## To do
In the data below, one line contains "Task: Click the click-burst" and a later one contains "You are a computer-use agent. The". Print both, with every line between them, exactly and alone.

Top of Supplied material

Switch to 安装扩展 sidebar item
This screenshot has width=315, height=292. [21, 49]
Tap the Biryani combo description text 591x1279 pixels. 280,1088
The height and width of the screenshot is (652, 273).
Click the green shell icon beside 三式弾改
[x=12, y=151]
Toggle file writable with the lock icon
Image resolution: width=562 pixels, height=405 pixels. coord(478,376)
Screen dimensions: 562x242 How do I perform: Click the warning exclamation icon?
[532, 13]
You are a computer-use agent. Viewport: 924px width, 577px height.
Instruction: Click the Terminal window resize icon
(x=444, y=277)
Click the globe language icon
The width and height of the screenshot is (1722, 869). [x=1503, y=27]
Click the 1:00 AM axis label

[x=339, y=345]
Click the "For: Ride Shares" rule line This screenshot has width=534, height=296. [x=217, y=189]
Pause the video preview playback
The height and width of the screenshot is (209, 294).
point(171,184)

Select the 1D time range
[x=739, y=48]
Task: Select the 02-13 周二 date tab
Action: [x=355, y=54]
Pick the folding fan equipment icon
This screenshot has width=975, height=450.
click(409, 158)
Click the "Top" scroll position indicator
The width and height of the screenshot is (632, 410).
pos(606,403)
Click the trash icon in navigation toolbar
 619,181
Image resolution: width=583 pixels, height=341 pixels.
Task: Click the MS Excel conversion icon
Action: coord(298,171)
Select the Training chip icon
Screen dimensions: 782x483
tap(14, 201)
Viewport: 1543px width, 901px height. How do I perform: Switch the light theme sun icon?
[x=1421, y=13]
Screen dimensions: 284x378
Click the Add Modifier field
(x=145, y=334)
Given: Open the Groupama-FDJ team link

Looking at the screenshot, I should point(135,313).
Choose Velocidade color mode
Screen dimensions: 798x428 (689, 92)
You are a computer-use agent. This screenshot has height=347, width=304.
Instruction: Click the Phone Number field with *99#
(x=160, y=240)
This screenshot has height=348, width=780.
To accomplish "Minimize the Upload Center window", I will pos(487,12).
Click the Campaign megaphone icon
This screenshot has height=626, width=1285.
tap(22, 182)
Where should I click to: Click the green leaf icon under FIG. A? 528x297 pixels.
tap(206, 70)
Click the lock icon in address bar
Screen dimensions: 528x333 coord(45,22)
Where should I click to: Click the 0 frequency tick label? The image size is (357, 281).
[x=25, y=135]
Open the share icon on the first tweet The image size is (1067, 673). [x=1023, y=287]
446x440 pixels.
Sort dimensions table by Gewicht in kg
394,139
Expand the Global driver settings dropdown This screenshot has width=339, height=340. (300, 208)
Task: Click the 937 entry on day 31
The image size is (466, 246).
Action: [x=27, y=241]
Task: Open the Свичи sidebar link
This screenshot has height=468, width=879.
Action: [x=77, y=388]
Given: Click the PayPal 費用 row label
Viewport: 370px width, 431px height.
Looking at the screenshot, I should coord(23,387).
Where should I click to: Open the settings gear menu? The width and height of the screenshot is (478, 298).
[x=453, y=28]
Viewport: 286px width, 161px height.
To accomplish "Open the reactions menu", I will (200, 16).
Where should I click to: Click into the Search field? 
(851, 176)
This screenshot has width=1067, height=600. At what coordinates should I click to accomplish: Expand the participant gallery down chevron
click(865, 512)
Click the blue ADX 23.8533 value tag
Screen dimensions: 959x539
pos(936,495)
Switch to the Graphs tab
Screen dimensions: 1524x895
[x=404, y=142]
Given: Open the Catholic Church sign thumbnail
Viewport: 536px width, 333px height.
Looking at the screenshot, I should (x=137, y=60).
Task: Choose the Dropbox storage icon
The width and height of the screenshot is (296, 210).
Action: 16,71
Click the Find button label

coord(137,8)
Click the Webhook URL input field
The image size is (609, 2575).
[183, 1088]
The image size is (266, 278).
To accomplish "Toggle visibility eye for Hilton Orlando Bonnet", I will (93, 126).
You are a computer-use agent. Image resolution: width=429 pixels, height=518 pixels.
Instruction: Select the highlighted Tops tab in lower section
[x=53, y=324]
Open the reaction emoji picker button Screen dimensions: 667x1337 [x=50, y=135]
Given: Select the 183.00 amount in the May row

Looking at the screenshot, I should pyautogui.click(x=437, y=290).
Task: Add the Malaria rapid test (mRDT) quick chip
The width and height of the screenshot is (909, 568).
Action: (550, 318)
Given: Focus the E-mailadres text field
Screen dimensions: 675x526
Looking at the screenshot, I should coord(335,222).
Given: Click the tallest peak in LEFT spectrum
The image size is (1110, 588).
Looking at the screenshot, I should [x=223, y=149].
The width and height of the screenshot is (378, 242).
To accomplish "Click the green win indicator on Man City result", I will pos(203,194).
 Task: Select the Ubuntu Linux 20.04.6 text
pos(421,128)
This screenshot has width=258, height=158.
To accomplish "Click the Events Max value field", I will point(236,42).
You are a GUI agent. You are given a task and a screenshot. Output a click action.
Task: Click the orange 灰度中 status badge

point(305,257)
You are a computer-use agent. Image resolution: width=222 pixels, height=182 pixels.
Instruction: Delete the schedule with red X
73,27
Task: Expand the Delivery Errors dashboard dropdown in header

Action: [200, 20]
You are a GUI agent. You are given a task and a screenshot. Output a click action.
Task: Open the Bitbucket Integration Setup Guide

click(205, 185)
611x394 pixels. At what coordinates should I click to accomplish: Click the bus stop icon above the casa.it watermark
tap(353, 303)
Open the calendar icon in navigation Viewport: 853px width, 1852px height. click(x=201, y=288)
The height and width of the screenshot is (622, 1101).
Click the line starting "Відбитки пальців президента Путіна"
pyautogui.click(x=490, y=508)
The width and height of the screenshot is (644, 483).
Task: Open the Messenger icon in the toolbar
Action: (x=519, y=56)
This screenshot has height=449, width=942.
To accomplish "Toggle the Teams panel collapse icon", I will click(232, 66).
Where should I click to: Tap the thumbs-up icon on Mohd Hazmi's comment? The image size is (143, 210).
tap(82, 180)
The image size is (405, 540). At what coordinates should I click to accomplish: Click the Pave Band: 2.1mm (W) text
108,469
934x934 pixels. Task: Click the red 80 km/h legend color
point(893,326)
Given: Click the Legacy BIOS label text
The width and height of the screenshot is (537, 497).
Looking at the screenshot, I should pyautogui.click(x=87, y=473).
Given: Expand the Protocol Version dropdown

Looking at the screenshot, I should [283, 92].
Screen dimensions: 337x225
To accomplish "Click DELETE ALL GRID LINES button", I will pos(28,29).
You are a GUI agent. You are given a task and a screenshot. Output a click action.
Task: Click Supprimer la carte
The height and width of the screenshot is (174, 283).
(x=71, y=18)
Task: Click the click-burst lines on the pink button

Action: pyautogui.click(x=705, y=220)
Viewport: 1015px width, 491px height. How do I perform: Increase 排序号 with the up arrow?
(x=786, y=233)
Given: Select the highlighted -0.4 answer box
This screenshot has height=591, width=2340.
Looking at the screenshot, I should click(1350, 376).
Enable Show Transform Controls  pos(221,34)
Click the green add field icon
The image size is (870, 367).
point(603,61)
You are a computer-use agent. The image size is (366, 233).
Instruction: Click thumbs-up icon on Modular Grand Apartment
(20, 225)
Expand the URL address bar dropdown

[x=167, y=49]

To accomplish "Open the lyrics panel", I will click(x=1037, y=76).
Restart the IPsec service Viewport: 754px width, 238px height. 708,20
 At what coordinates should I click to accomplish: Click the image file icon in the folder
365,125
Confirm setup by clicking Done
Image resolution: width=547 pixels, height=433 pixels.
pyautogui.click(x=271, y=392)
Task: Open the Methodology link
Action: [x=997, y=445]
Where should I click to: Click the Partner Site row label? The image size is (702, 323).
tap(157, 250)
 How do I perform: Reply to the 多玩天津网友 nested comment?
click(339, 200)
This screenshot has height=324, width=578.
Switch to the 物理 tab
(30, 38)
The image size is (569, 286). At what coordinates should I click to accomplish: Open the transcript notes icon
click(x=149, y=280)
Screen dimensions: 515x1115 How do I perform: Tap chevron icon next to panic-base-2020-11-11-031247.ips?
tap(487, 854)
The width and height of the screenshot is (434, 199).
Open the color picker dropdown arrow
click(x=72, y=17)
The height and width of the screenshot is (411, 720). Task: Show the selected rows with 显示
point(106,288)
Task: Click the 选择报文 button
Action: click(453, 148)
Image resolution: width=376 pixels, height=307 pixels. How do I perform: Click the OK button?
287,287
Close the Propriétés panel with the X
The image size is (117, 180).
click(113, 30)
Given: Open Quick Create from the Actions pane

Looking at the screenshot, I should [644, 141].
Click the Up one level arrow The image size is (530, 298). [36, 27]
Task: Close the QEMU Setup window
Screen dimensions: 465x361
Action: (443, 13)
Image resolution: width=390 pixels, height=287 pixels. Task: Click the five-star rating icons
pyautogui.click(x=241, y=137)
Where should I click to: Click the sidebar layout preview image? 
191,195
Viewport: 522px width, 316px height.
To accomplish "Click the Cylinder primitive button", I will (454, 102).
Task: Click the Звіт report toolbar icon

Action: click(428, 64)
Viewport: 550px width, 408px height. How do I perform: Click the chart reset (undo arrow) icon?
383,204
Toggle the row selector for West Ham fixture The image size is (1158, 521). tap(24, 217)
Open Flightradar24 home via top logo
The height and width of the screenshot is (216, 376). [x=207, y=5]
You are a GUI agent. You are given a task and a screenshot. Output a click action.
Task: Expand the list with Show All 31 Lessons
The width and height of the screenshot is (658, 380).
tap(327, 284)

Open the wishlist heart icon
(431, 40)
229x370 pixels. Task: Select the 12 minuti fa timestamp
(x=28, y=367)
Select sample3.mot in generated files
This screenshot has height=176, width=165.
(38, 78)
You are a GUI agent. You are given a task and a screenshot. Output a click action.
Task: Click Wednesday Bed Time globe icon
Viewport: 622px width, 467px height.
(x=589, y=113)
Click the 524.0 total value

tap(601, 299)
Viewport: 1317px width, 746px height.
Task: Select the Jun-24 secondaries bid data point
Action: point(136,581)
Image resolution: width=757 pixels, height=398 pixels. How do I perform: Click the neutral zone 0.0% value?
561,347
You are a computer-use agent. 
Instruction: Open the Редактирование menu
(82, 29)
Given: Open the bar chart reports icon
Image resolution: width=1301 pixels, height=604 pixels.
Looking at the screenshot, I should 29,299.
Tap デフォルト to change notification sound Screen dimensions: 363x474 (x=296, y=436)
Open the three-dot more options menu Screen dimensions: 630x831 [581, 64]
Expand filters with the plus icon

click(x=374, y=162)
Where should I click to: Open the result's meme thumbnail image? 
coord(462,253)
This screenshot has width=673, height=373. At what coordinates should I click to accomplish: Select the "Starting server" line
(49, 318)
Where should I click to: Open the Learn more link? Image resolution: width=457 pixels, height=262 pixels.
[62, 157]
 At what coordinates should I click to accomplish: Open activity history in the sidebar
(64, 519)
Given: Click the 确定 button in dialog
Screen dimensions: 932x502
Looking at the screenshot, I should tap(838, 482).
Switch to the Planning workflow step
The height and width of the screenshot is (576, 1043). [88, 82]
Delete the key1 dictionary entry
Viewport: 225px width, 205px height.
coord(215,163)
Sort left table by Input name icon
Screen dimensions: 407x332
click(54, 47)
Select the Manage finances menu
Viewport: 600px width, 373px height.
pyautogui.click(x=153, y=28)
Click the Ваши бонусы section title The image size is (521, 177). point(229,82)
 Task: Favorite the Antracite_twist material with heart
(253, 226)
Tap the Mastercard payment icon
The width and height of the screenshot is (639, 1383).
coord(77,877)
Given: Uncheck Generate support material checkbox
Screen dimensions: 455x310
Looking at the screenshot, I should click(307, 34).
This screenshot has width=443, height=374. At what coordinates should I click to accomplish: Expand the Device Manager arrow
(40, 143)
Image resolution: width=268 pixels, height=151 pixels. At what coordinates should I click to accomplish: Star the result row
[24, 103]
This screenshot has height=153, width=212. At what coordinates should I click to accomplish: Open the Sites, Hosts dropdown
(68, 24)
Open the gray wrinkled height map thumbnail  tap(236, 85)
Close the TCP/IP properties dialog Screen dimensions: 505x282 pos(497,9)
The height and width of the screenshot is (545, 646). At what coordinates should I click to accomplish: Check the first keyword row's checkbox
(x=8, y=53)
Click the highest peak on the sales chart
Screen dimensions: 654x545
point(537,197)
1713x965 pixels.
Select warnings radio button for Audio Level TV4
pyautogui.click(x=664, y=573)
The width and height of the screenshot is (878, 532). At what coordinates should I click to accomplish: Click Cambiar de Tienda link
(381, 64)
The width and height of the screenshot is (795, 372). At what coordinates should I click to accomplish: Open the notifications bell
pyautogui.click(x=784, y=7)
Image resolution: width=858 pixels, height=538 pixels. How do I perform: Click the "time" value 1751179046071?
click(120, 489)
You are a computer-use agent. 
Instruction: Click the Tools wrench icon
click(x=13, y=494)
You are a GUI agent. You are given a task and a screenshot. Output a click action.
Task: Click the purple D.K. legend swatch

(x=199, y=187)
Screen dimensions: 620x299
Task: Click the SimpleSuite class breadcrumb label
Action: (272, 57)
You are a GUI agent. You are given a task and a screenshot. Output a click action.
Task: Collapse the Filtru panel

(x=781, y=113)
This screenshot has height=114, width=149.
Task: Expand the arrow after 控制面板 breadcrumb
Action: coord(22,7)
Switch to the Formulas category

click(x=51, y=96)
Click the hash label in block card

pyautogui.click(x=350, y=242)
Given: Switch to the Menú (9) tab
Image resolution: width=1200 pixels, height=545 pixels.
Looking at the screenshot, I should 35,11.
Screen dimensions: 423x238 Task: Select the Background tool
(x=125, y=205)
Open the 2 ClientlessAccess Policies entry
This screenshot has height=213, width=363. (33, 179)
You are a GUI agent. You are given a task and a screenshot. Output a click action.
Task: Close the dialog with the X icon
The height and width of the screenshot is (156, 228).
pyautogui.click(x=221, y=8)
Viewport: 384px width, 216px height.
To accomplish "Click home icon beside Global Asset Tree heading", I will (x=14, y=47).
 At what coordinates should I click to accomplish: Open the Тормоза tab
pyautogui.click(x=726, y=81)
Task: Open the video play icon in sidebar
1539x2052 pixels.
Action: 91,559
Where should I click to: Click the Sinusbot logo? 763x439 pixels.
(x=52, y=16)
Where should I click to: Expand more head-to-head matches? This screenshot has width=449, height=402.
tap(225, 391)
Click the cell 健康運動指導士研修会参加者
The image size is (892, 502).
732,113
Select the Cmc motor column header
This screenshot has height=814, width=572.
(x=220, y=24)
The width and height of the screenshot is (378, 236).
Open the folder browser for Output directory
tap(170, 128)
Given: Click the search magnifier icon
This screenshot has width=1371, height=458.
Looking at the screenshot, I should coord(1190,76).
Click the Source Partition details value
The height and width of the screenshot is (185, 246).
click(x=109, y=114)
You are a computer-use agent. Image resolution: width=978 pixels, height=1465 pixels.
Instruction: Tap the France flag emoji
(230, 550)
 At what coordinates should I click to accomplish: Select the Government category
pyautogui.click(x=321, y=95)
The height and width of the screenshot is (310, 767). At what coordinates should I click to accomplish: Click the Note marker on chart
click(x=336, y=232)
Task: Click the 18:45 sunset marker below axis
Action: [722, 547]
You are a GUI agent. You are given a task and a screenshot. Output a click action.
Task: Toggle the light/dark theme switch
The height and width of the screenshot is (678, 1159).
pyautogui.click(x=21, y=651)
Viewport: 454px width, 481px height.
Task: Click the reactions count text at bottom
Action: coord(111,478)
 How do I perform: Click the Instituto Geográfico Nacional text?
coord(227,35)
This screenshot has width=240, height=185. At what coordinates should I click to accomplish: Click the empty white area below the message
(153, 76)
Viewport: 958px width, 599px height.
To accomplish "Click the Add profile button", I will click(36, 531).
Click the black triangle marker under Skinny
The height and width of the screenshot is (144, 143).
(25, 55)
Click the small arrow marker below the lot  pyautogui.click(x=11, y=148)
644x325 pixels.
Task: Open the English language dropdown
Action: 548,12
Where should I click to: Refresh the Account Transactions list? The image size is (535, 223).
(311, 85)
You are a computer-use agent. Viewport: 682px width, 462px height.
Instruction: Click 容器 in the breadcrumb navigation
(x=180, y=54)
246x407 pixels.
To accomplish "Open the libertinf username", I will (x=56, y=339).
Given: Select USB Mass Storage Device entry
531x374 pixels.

Bottom of Supplied material

## Answer for this exercise
Task: Click the click-burst lines on the pink button

Action: pyautogui.click(x=705, y=220)
Viewport: 1015px width, 491px height. How do I perform: Increase 排序号 with the up arrow?
(x=786, y=233)
Given: Select the highlighted -0.4 answer box
This screenshot has height=591, width=2340.
Looking at the screenshot, I should click(1350, 376).
Enable Show Transform Controls  pos(221,34)
Click the green add field icon
The image size is (870, 367).
point(603,61)
You are a computer-use agent. The image size is (366, 233).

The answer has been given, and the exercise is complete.